→ Task details
Extract the stretch of lines that starts at the line with "Where should I" and ends at the last line of the data below. Give it exactly, without pictures.

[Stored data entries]

- Opening Delimiter -

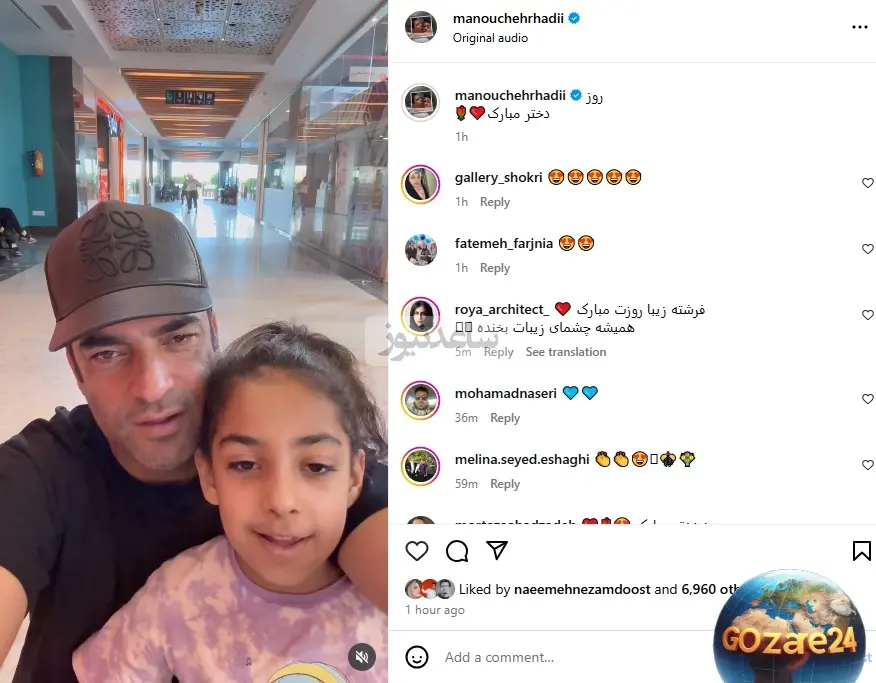Image resolution: width=876 pixels, height=683 pixels.
Task: Share post via paper plane icon
Action: pos(497,550)
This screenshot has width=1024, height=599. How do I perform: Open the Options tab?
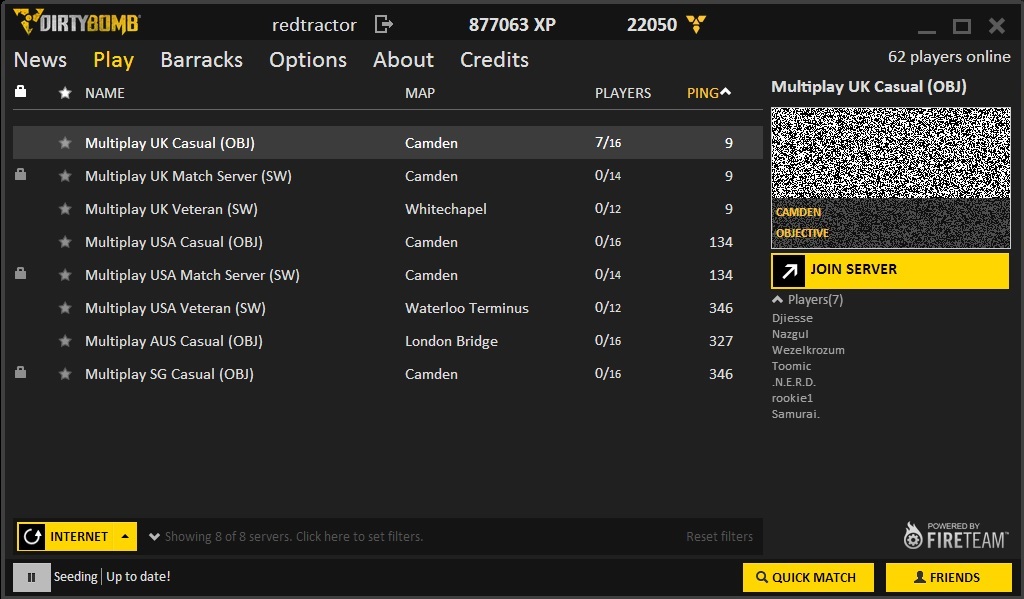[307, 60]
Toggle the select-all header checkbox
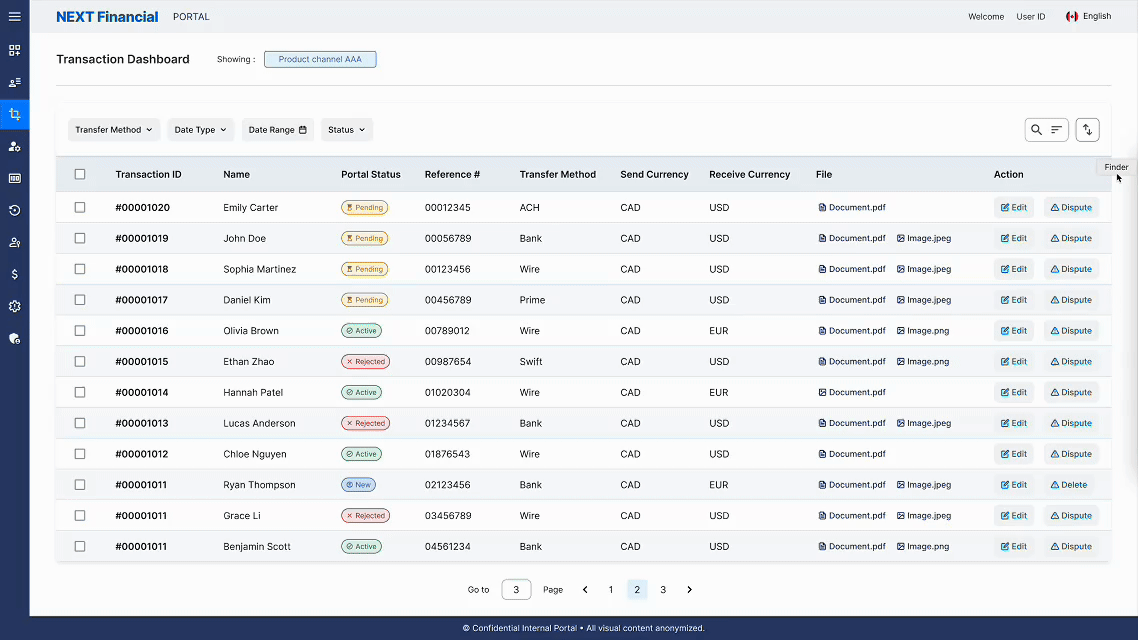 pos(80,174)
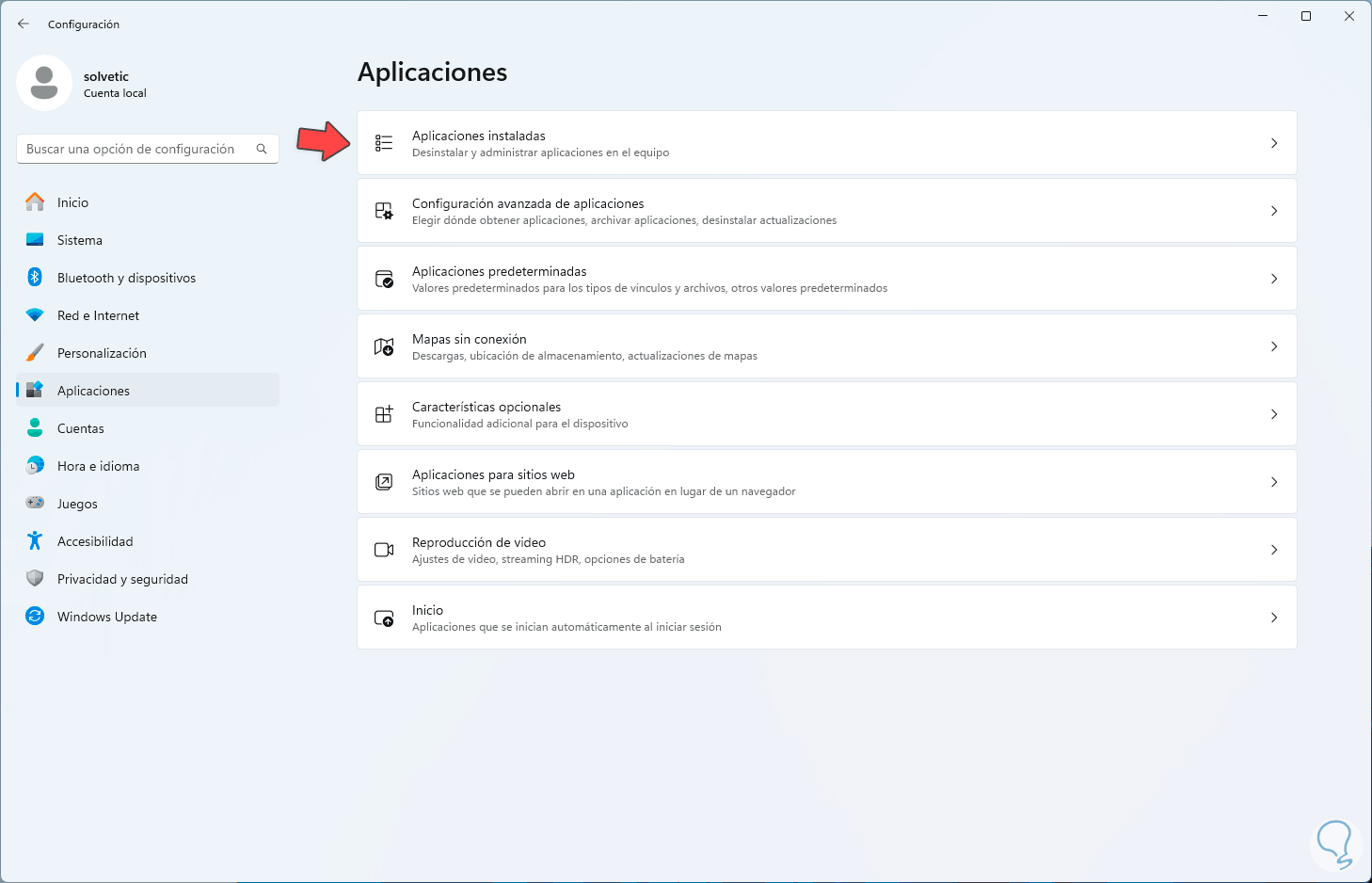The height and width of the screenshot is (883, 1372).
Task: Expand Mapas sin conexión chevron
Action: (x=1274, y=346)
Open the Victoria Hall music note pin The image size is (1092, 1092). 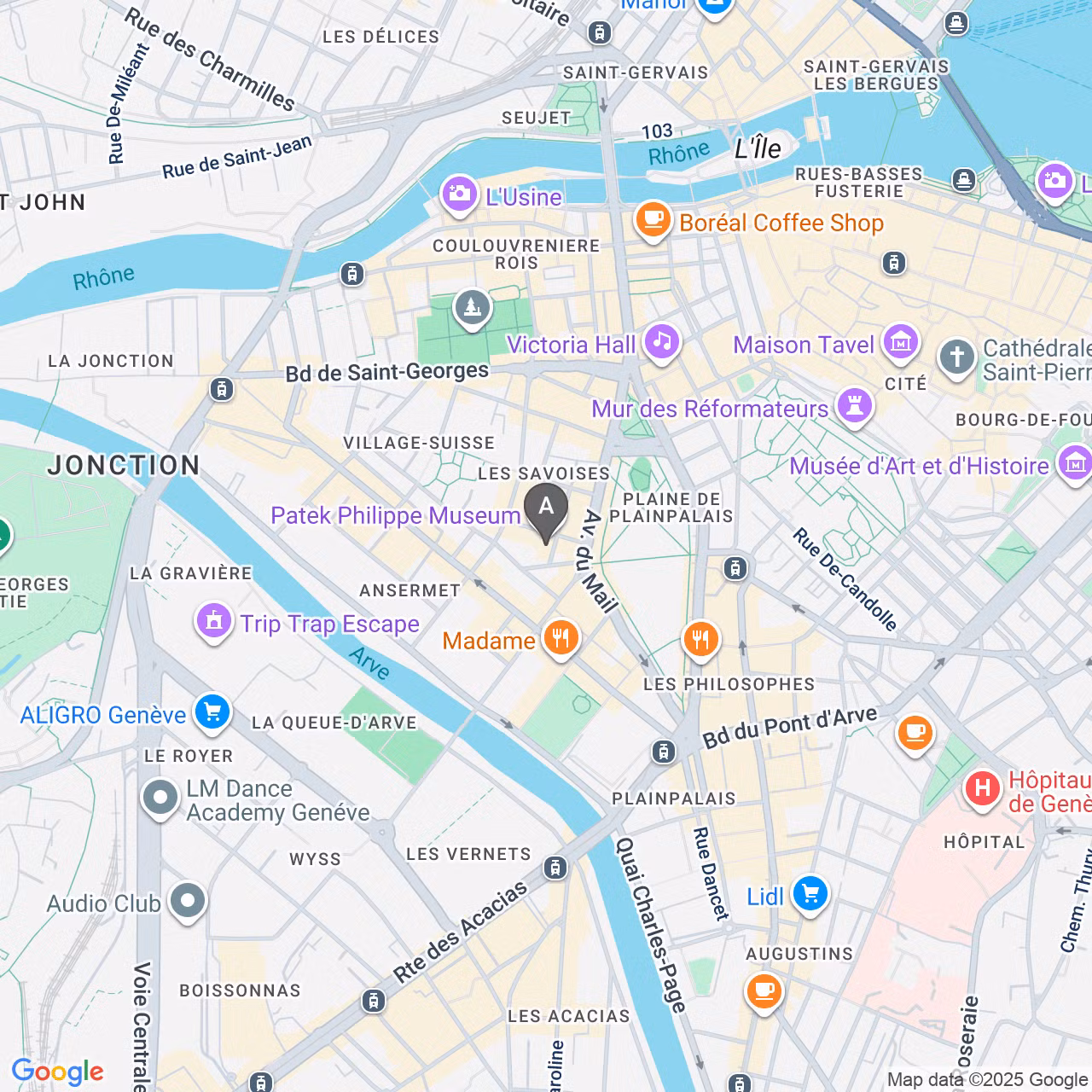pyautogui.click(x=661, y=343)

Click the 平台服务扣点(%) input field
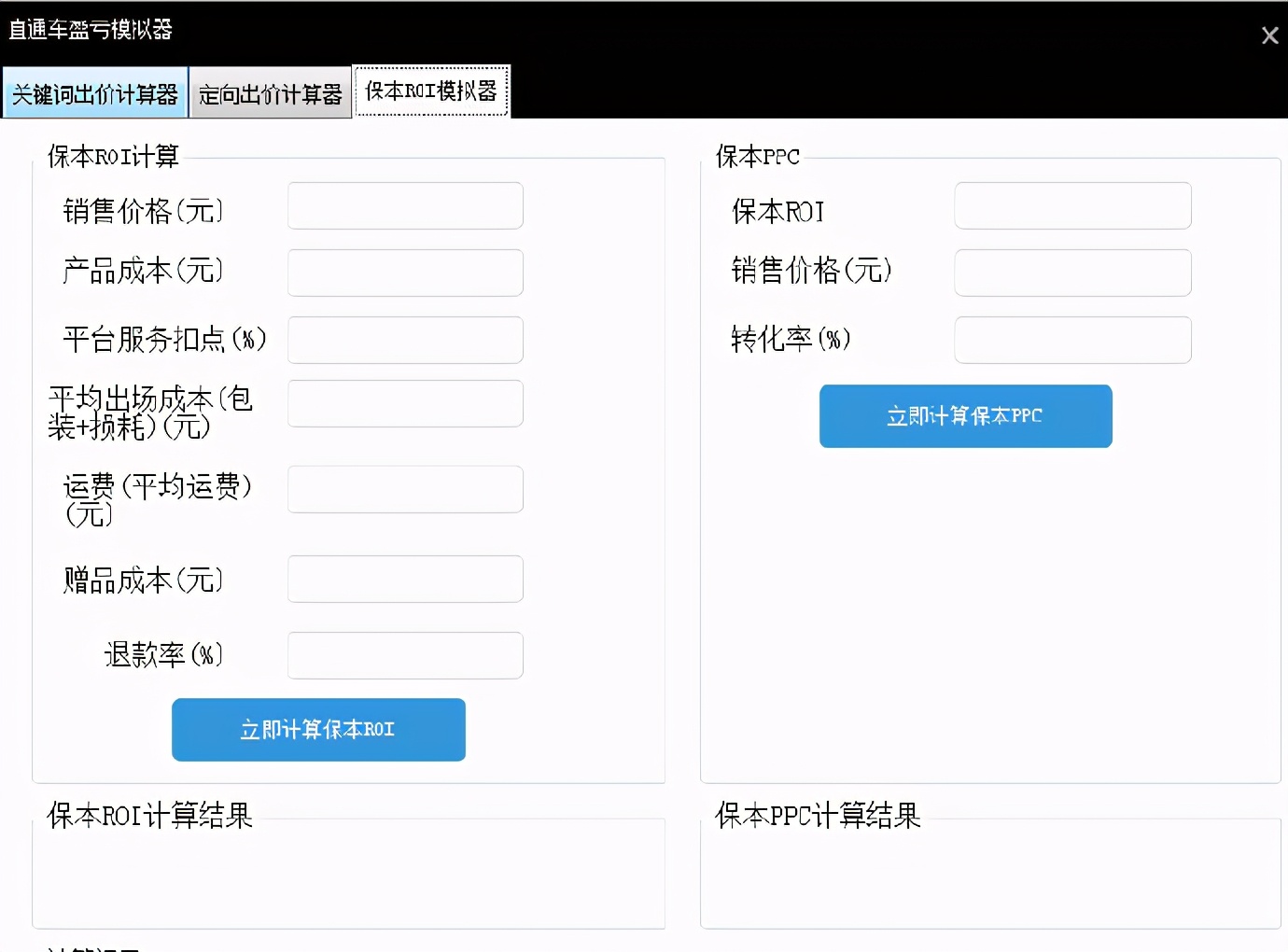point(405,340)
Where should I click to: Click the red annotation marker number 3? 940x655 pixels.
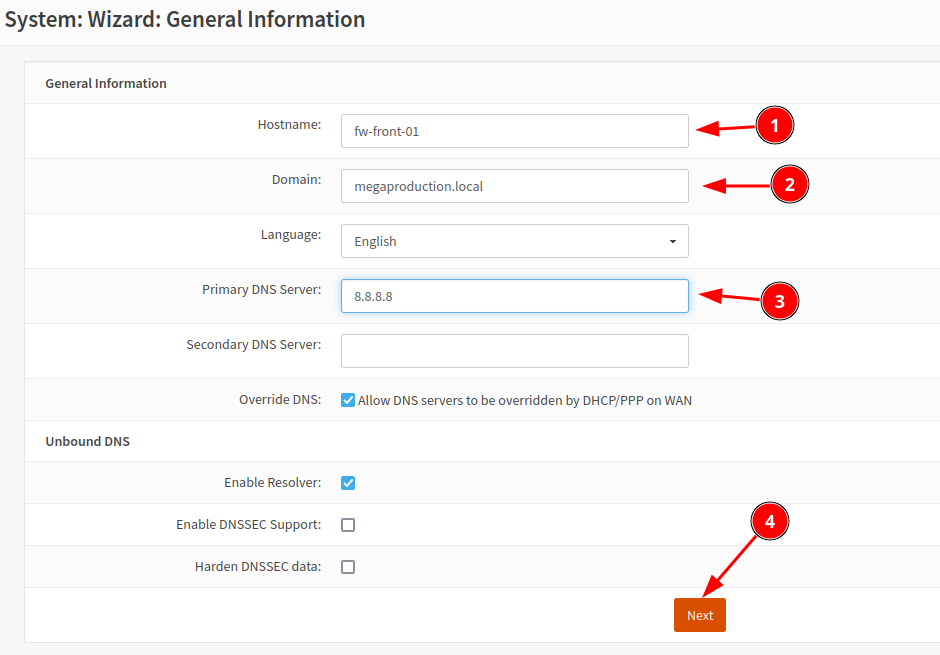click(779, 300)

- Closing Delimiter -

→ Response to this exercise
Where should I click to: Click the red annotation marker number 3? 940x655 pixels.
click(779, 300)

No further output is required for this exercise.